Интересно, что уже в 1919 году при написании пьесы автор подчеркивает возраст великого покойного (60 лет) и то, что «безупречен был он с первого дня до последнего и как человек, и как поэт». Этот возраст, видимо, являлся для него самого особой чертой{312}, непреодолимым рубежом. Если угодно, возрастом Достоевского, а также героя новеллы «Смятение чувств», получившего на свое шестидесятилетие сборник научных трудов, подготовленный коллегами и учениками. Цвейг по каким-то личным соображениям посвящал очерки друзьям и коллегам исключительно по случаю их шестидесятилетий. Вот лишь выборочный перечень примеров его юбилейных «речей», лежащих, что называется, на поверхности ввиду их перевода на русский язык{313}. Это статьи к шестидесятилетию Густава Фальке (11 января 1913 года) и Артура Шницлера («Заметки о новеллисте», 15 мая 1922 года), речи, посвященные Ромену Роллану (29 января 1926 года), Максиму Горькому (28 мая 1928 года), немецкому дирижеру Бруно Вальтеру («Искусство самоотдачи», 15 сентября 1936 года). Когда осенью 1941 года в Петрополисе автор этих речей будет с неохотой слушать поздравления по случаю собственного шестидесятилетия, считая его «черной датой календаря» и всячески уговаривая Шарлотту не устраивать праздника, сидя за столом перед гостями, он дрогнувшим голосом прочитает написанное накануне стихотворение «Благодарность шестидесятилетнего».

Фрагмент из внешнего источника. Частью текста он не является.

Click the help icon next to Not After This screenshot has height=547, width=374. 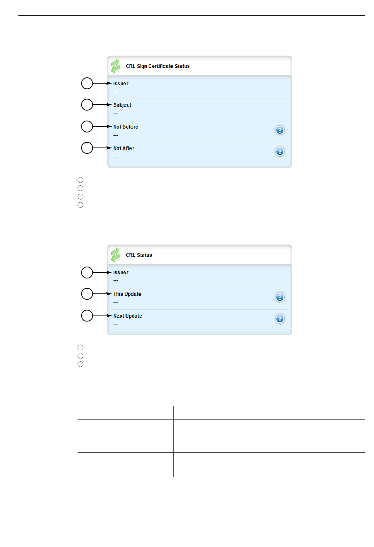click(x=280, y=152)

Тут можно упомянуть и еще об одном поэте и писателе, только уже вымышленном, беллетристе по имени Р. из новеллы «Письмо незнакомки». Теперь, когда вы имеете представление о некоторых предметах из дома Цвейга в Зальцбурге, обратите внимание, как много схожих вещей в квартире героя произведения с реальными вещами из обстановки в доме самого автора, обустроившего свой кабинет и комнаты как раз к началу работы над этой новеллой (1922):
«Я увидела перед домом фургон с мебелью! Большую часть тяжелых вещей носильщики уже подняли наверх и теперь переносили отдельные, более мелкие предметы; я остановилась у двери, чтобы все это видеть, потому что все твои вещи чрезвычайно изумляли меня – я таких никогда не видала – тут были индийские божки, итальянские статуи, огромные, удивительно яркие картины, и, наконец, появились книги в таком количестве и такие красивые, что я глазам своим не верила. Их складывали столбиками у двери, там слуга принимал их и каждую заботливо обмахивал метелкой. Сгорая от любопытства, бродила я вокруг все растущей груды; слуга не отгонял меня, но и не поощрял, поэтому я не посмела прикоснуться ни к одной книге, хотя мне очень хотелось потрогать мягкую кожу на переплетах. Я только робко рассматривала сбоку заголовки – тут были французские, английские книги, а некоторые на совершенно непонятных языках… Меня страшно занимала мысль, каким же должен быть человек, который прочел столько прекрасных книг, знает столько языков, который так богат и в то же время так образован»{314}.